- _Exercise brief_
Pull out each line of the records that contains the string "header", and list them.

- _Word and element locating data_
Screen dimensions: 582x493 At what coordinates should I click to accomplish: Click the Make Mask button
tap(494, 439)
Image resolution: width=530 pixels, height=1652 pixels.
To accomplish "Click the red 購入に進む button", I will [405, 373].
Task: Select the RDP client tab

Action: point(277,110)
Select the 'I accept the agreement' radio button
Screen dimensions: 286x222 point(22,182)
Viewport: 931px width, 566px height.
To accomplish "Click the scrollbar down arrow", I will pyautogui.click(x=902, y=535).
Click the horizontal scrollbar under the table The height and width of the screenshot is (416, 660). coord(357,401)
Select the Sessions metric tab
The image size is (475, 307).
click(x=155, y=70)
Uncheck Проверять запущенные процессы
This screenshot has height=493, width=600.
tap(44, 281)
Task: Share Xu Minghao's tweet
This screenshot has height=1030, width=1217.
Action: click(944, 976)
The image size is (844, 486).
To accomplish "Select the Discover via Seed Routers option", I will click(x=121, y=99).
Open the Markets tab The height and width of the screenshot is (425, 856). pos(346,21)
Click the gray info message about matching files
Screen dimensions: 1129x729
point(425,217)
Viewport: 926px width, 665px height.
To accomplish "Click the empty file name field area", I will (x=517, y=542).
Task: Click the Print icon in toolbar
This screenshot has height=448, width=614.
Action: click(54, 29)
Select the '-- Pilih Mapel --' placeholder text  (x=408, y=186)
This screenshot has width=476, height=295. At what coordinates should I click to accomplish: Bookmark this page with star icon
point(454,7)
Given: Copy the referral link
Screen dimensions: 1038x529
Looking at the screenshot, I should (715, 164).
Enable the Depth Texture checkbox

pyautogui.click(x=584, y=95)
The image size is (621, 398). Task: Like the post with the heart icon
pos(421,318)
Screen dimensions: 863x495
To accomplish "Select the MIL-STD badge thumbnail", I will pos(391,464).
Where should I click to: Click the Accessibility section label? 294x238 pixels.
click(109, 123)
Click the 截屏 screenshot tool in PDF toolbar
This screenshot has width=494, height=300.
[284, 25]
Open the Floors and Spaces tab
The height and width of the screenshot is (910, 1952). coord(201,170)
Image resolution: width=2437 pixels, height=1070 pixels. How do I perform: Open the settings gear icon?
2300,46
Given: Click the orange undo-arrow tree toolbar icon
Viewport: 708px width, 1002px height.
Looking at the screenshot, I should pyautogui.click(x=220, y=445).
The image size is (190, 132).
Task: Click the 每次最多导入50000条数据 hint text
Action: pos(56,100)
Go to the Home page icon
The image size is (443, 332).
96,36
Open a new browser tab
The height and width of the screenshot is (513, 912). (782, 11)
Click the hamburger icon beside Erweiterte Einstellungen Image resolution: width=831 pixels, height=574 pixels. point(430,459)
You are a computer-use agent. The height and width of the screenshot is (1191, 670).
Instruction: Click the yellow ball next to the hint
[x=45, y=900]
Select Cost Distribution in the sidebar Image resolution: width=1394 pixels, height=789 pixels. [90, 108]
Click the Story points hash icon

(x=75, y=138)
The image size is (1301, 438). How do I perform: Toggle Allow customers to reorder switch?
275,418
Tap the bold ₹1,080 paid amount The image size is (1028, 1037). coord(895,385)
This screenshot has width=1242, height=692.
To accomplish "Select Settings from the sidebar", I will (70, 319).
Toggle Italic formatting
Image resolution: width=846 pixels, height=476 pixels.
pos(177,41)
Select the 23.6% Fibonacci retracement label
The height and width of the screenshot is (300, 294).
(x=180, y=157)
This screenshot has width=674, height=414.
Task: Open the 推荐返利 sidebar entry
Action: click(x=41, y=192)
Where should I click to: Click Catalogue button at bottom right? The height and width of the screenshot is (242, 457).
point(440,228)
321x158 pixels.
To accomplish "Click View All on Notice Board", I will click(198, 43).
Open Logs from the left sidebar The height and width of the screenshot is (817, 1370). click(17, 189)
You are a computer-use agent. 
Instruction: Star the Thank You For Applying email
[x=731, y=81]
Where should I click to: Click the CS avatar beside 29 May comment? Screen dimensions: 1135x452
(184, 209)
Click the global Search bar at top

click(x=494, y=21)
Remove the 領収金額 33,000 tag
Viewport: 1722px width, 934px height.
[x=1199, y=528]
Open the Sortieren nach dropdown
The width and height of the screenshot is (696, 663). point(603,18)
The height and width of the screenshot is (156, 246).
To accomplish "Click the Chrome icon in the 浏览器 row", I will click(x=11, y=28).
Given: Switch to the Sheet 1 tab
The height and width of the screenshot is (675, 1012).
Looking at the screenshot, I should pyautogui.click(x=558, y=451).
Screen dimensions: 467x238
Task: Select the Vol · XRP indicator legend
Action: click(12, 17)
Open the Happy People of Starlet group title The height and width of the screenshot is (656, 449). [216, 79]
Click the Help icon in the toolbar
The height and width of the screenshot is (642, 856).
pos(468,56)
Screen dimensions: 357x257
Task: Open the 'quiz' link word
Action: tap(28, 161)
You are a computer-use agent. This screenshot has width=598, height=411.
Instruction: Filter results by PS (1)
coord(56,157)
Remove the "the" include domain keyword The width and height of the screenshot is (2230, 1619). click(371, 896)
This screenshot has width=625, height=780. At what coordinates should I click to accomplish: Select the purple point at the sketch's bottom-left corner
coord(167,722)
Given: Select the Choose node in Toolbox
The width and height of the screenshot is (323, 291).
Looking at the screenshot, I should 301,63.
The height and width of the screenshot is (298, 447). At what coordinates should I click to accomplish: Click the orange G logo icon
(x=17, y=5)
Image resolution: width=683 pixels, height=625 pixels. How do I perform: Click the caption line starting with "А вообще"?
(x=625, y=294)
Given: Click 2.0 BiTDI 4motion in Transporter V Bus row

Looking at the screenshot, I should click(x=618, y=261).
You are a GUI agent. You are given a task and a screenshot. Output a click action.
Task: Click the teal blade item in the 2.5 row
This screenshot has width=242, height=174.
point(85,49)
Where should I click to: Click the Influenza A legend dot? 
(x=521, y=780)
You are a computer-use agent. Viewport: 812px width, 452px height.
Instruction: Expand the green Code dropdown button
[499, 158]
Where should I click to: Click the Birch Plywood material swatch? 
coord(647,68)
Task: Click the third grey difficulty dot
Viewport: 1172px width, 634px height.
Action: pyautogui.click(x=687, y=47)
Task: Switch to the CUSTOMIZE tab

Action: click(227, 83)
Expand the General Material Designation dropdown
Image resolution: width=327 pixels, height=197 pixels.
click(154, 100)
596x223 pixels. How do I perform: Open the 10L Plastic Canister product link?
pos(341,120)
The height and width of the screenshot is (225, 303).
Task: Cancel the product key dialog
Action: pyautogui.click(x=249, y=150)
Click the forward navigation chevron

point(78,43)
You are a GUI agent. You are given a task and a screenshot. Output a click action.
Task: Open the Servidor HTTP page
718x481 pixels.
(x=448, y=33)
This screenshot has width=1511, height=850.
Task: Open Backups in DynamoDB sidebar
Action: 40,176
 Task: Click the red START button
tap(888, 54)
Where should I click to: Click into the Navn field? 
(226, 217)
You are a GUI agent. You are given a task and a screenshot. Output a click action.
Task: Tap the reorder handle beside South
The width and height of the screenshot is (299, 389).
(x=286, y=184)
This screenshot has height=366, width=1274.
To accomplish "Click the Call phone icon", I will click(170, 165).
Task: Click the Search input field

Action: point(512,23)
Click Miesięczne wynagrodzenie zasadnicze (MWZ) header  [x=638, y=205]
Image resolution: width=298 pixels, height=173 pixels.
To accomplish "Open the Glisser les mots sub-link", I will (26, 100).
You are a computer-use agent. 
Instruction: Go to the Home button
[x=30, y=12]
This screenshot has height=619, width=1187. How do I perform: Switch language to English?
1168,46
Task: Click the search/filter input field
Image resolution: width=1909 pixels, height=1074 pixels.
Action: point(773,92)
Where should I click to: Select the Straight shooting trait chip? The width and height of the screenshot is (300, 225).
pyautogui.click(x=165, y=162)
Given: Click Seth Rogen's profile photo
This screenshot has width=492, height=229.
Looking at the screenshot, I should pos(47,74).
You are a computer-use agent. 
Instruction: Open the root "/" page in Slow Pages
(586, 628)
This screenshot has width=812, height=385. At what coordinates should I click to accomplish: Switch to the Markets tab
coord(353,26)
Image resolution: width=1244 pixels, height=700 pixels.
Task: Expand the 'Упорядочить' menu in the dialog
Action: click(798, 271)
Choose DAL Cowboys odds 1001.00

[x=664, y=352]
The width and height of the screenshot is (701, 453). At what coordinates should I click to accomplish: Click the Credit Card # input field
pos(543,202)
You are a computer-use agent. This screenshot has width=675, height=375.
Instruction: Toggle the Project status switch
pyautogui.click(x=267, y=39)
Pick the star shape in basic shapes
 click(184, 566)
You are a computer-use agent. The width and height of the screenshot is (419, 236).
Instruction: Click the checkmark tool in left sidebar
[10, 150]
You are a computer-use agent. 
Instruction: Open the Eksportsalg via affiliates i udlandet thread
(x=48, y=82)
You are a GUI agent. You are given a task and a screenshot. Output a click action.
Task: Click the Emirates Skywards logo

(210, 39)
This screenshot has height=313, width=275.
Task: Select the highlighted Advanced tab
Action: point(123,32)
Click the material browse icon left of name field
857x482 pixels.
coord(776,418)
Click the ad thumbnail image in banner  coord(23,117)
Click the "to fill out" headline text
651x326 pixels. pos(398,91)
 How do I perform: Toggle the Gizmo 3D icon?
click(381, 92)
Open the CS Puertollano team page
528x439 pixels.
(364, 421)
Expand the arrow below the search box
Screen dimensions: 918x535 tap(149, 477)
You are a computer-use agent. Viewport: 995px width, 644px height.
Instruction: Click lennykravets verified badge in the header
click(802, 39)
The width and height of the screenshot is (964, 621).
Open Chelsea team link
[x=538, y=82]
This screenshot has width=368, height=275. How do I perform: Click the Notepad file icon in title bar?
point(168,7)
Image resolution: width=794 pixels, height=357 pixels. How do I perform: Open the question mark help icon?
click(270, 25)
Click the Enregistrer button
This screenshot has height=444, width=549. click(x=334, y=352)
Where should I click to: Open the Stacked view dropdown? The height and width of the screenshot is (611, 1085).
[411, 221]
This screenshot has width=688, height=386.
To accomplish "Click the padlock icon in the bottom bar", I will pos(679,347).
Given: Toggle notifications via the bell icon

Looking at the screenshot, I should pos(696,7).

- _Result for this task_
Click Miesięczne wynagrodzenie zasadnicze (MWZ) header  [x=638, y=205]
Instruction: Click lennykravets verified badge in the header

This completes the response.